“A
amizade não se busca, não se sonha, não se deseja; Ela exerce-se (é uma
virtude)”.
Simone
Weill
O poeta Milton Nascimento afirmou certa
feita que “amigo é coisa pra se guardar do lado esquerdo do peito, dentro do
coração”. Já, outro, o Renato Teixeira, canta pelas paragens das rotas
sertanejas que “amizade sincera é grande remédio, um abrigo no mundo”. Cá, no
meu canto, sinto as profundas emoções e inspirações que subjazem a essas
canções. Fica claro para mim que o desenvolvimento de uma boa amizade é coisa
pra lá de boa.
Por isso, quero continuamente a boa vivência
junto aos amigos e as amigas. Quero me assentar frente a uma mesa farta e
nutrir minha alma das conversas eivadas de besteiras, as mais diversas. Quero o
absurdo da harmonia que favorece o bem-estar em meio ao caos social. Que
ninguém compactue das ideias alheias, pois pensar diferente é fundamental.
Sejam evidenciadas as contradições, toda a subjetividade e os desejos mais
internalizados. Cada um tem a sua vida e os seus problemas, mas a gente se ajunta
numa mesa para afogar as mágoas. Na companhia dos amigos e das amigas, não há lugares
para o efêmero e o passageiro, pois tudo é efêmero e passageiro...

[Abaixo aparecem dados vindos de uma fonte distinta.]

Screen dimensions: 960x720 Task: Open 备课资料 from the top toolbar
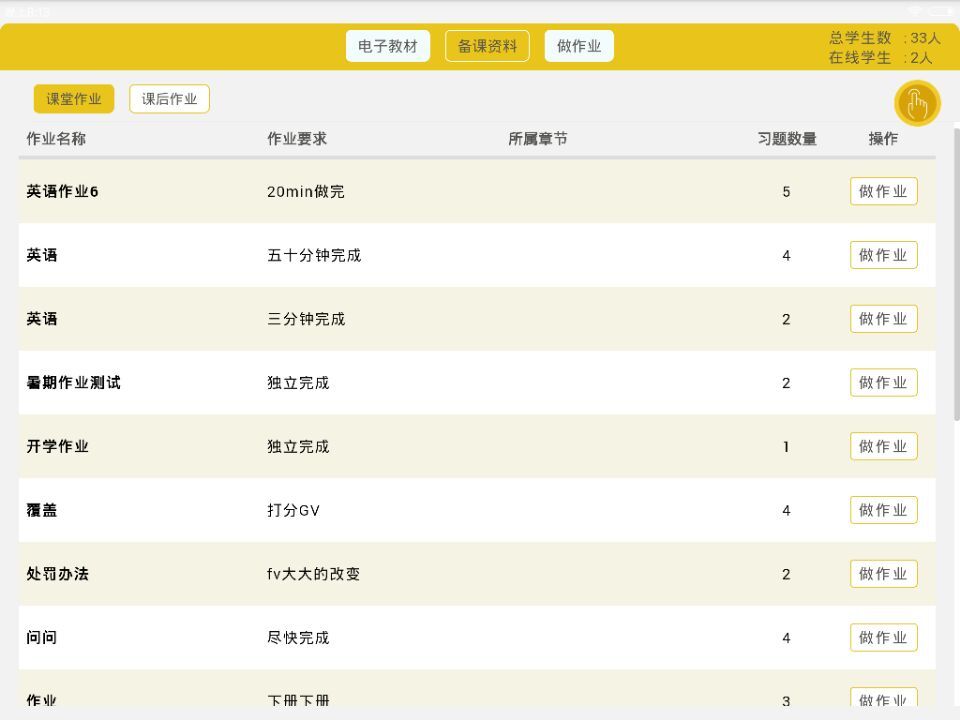pyautogui.click(x=487, y=45)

No entorno da mesa, importam as pessoas
que não querem saber de disputas ou questiúnculas. Somente resiste ali naquele
momento de eternidade a boa conversa, misturada a risos e gargalhadas. De fato,
não há nada mais prazeroso do que sentar-se à roda com alguns petiscos e bom
vinho para celebrar histórias e rir com amigos e amigas. Se tiver um violão e
uma música bem cantada, tudo fica quase perfeito! Nesse tempo onde as prosas e
as poesias enchem o ar, permanece a vontade intensa de abraçar as pessoas,
cuidando delas de uma forma carinhosa e sofisticada. Eis o grande legado oriundo
dos momentos marcantes da trajetória comunitária, afinal de contas, a única
coisa que prevalecerá em nossa fugaz jornada de vida são as amizades que
constituímos.
Entretanto, quando me deparo com as más
resoluções relacionais, principalmente quando pessoas insanas querem se dar bem
em cima das outras, fico boquiaberto. Num processo, onde muita gente se veste
de insanidade, buscando a frugalidade do sucesso e do status – duas grandes bobagens
que se constituem em vazios herméticos – não consigo reconhecer uma pitada de
humanidade. Não conheço pessoa alguma em minha jornada de vida que, tendo tido
êxito em algum momento de sua parca existência, e que se lança numa busca
desenfreada por sucesso e status, alcance o êxito com dignidade. Ao contrário,
vejo que a busca pelo glamour requer um alto grau de comprometimento e
exigência, transformando pessoas alheias em coisas e objetos. Conheço, igualmente,
os exemplos de pessoas que tendo galgado um terreno de grandes possibilidades
na vida, acabaram se perdendo na avenida da bancarrota. Triste fim para aqueles
que acharam que, por intermédio do sucesso e do status, poderiam ser
reconhecidos. Não emito um juízo de valor fechado em relação aos que acham que
estão dando o tombo no outro. Todavia, sei que o que se planta, se colhe. De
minha parte, quero plantar boas amizades, fugindo de toda e qualquer
possibilidade de ser visitado por algum tormento insano nas caladas da
madrugada.
Não quero gastar o meu tempo com as más
resoluções relacionais. Vou é investir meu curto tempo de vida na espetacular
aventura de conhecer os universos que se encontram nas consciências humanas –
suas neuroses e até as suas psicoses.
Vou apertar as mãos e beijar as faces
de todas quantas pessoas eu quiser. Deixar-me ser absorvido pela retina dos
olhos que me observarem. Não tenho medo da exposição. Sou o que sou e ninguém
tem nada com isso. Se eu não puder viver a minha vida diante dos amigos e das
amigas como ela deve ser vivida, quem a viverá, então? Apego-me a essa frágil
esperança de viver a vida como ela se me apresenta, pois me sinto uma flor
sendo causticada pelo calor do sol. Embora viceja, ficará ressequida e morrerá.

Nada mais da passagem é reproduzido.